Statistical analysis
The reference cohorts were used to assess the validity of influenza and RSV case-finding algorithms. Algorithms were defined according to combinations of ICD-10 codes that have been previously described in the literature [1,4,5] (see Table B in S1 Appendix for the detailed list of ICD-10 codes). In brief, algorithms included virus-specific ICD-10 codes alone (influenza: J09, J10.0, J10.1, J10.8; RSV: J12.1, J20.5, J21.0, B97.4) or in combination with common acute respiratory infection outcome codes such as pneumonia (J12.8, J12.9), bronchitis (J20.8, J20.9), or bronchiolitis (J21.8, J21.9).

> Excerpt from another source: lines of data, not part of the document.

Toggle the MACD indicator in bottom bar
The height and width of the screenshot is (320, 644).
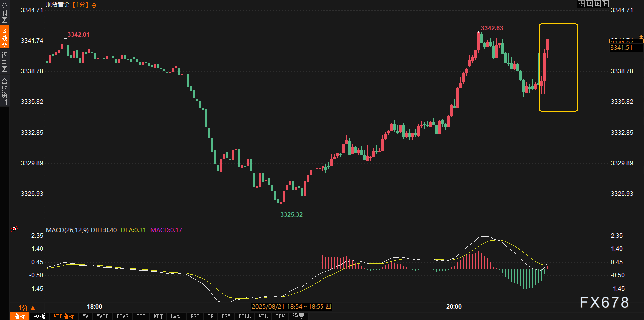(102, 316)
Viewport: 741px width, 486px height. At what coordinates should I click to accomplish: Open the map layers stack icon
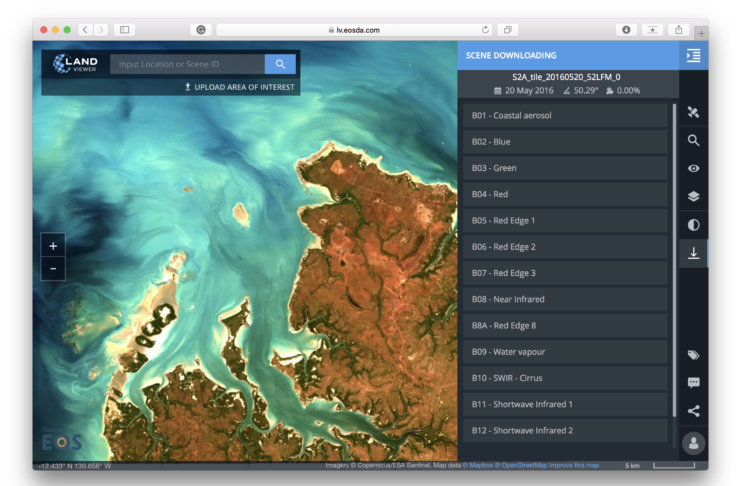coord(693,197)
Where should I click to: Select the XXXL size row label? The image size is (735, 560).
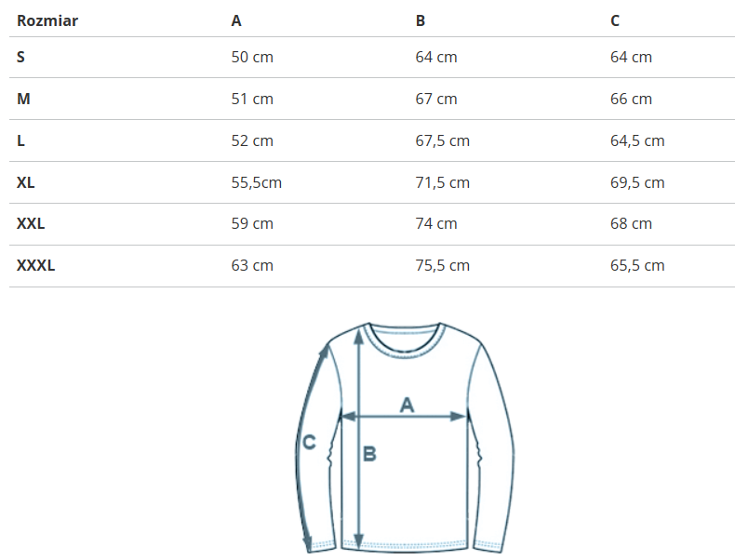[36, 265]
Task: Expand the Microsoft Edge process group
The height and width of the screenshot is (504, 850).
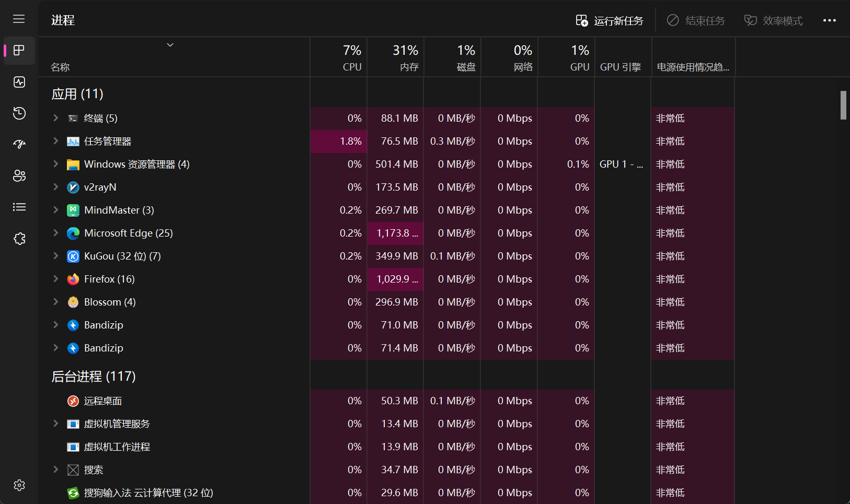Action: (55, 233)
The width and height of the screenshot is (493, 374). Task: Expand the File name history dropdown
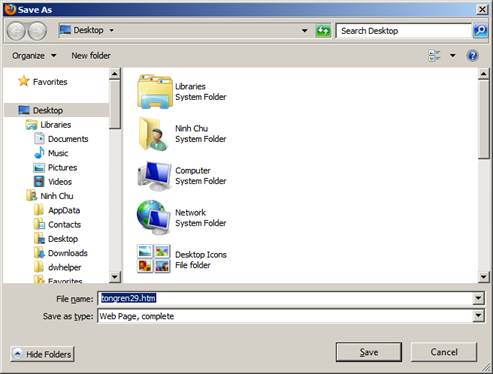(478, 298)
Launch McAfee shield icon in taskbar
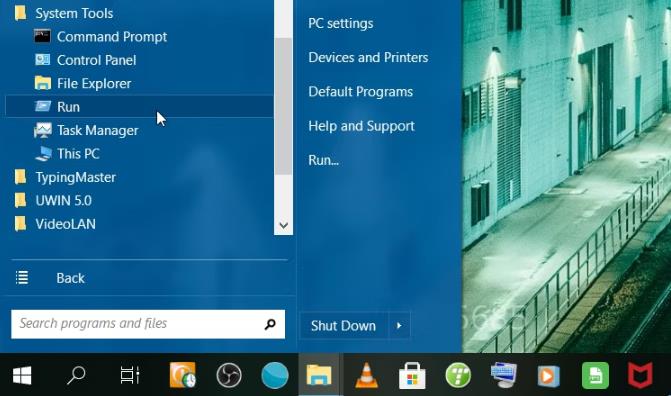This screenshot has height=396, width=671. pos(641,375)
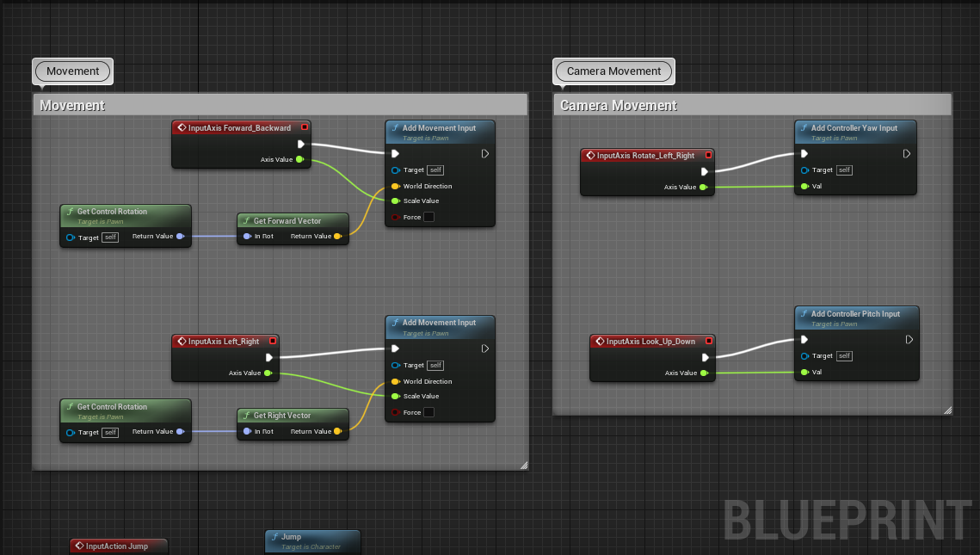The height and width of the screenshot is (555, 980).
Task: Click exec input pin of Add Controller Pitch Input
Action: pos(804,340)
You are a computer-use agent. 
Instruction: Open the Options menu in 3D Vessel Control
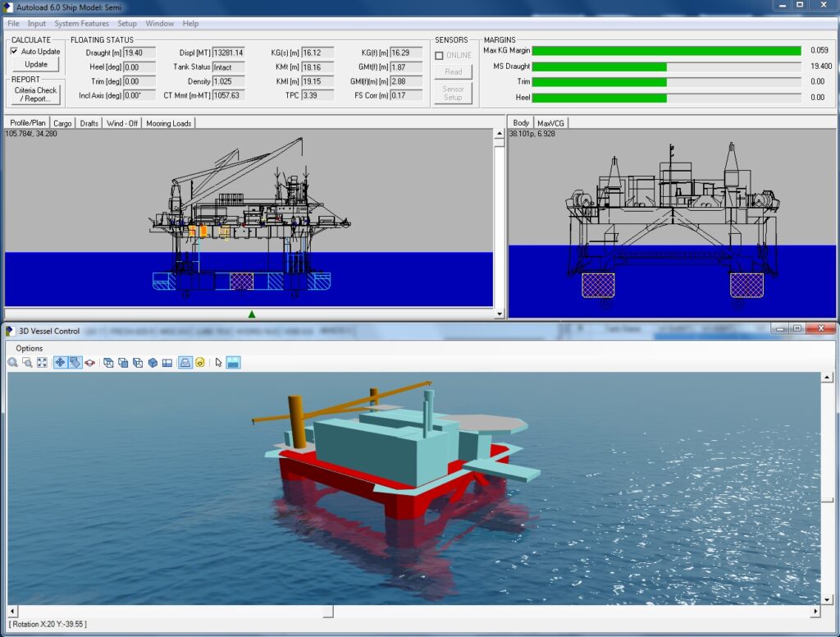(x=29, y=348)
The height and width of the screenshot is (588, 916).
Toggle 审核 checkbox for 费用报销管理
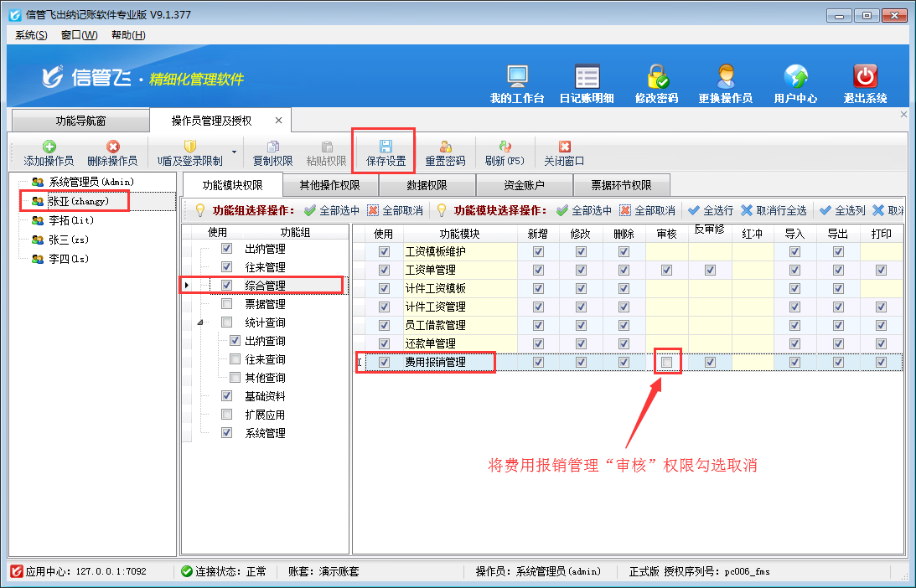tap(667, 362)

The validity of each algorithm was evaluated by calculating sensitivity, specificity, positive predictive value (PPV), and negative predictive value (NPV). First, validity parameters were calculated by evaluating the “most responsible diagnosis” code in the discharge abstract. If an ICD-10 code in the algorithm was recorded as the most responsible diagnosis in the discharge abstract, then it was classified as an algorithm-positive record. Next, validity parameters were calculated using all diagnosis codes available in the discharge abstract. If an ICD-10 code in the algorithm was recorded as any diagnosis code on the discharge abstract, then it was classified as an algorithm-positive record. Algorithms applied to the most responsible diagnosis code were consistently less accurate than the same algorithms applied to all diagnosis codes (see Tables A–D in S2 Appendix). Therefore, we present the results of the latter analyses only.
To minimize false positive rates and minimize misclassification of algorithm-positive cases, top-performing algorithms were selected according to specificity and PPV parameters[11]. If multiple algorithms had similar specificity and PPV, we then prioritized sensitivity. Since PPV and NPV are susceptible to changes in disease prevalence [12], and thus may vary depending on patient age or month of hospital admission, we also validated the top-performing algorithms in the reference cohorts stratified by age and month of hospital admission. The algorithms with consistently high specificity and PPV were selected as top-performing algorithms.
We calculated 95% confidence intervals using the Clopper-Pearson exact method [13]. All analyses were conducted using SAS version 9.4 (SAS Institute, Cary, NC, USA).
Results
Influenza and RSV reference cohorts
We identified 133,422 and 96,624 PCR testing events for influenza and RSV, respectively, in OLIS during the 2014–15 to 2017–18 respiratory virus seasons (Fig 1). After exclusions, 83,638 (63%) and 61,117 (63%) events for influenza and RSV, respectively, were associated with a hospitalization within 3 days of specimen collection and thus comprised the reference cohorts. Reference cohort characteristics are summarized in Table 1. True positive cases, defined as hospitalizations associated with a positive PCR test, comprised 17.6% of the influenza cohort and 9.2% of the RSV cohort (Table 1). Patient age ranged from 0 to 105 years. In both reference cohorts, all age strata had at least 2,000 patients.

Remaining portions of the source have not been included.